COMPLETE THE FOLLOWING ▸
**1.** In the passage on rainbows, how many colors did Xenophanes and Aristotle believe a rainbow has?
**2.** Quote the passage on rainbows word for word, from "The rainbow’s fleeting" up to and including "art on Earth.".
::: SOURCE
The rainbow’s fleeting radiance rings in the human mind like bells and has inspired art, myth and poetry for aeons, reflects Jay Griffiths.
A rainbow hangs in the entrance of the Royal Academy of Arts, in the painting Colour by Angelica Kauffman (1779). In it, the archetypal painter is seated, palette in hand, with all the pouring colours of the rainbow above her – but her palette is empty. She’s not depicting the rainbow, but the opposite: she’s taking her hues from it, drawing down its radiant colours for her art on Earth.
According to Homer, there was only one colour in a rainbow: purple. Ovid and Virgil proposed that there were 1,000. Xenophanes and Aristotle considered there were three: red, green and purple. John Milton wrote of ‘a bow/Conspicuous with three listed colours gay’, underlining the import of the Holy Trinity. Shelley described the ‘million-coloured Bow’ exemplifying Romanticism’s belief in the profusion of Nature.
::::::
::: INFORMATION PROVIDED
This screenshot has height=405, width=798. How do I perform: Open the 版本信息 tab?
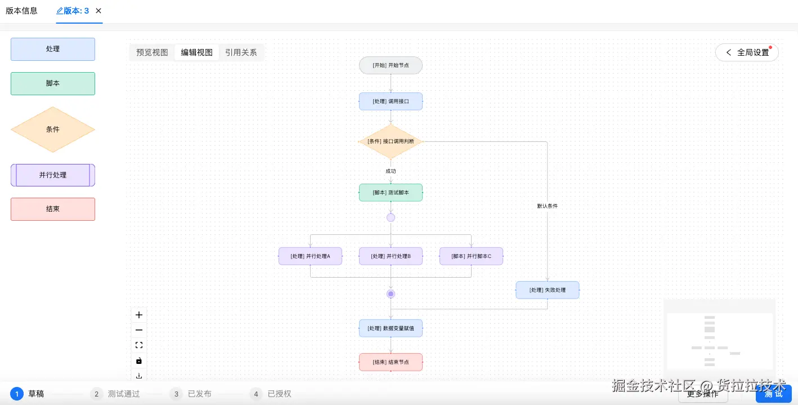pyautogui.click(x=21, y=11)
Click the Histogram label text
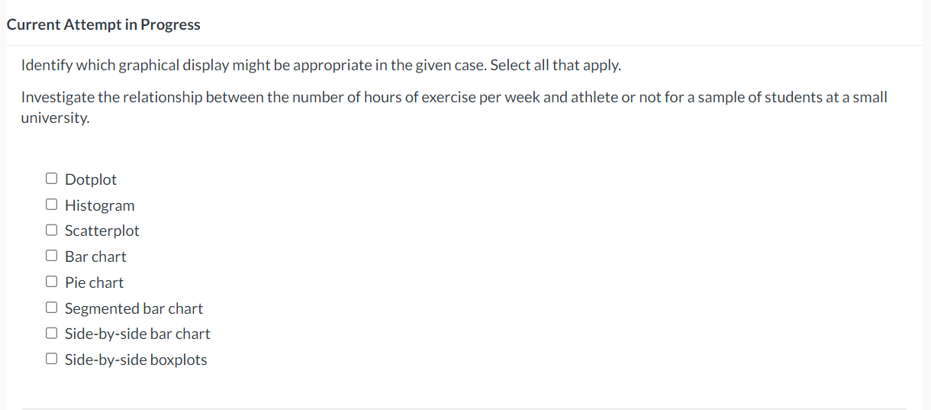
::::::
ANSWERS FOR THE TASKS ▸
**1.** Three: red, green and purple.

**2.**
The rainbow’s fleeting radiance rings in the human mind like bells and has inspired art, myth and poetry for aeons, reflects Jay Griffiths.
A rainbow hangs in the entrance of the Royal Academy of Arts, in the painting Colour by Angelica Kauffman (1779). In it, the archetypal painter is seated, palette in hand, with all the pouring colours of the rainbow above her – but her palette is empty. She’s not depicting the rainbow, but the opposite: she’s taking her hues from it, drawing down its radiant colours for her art on Earth.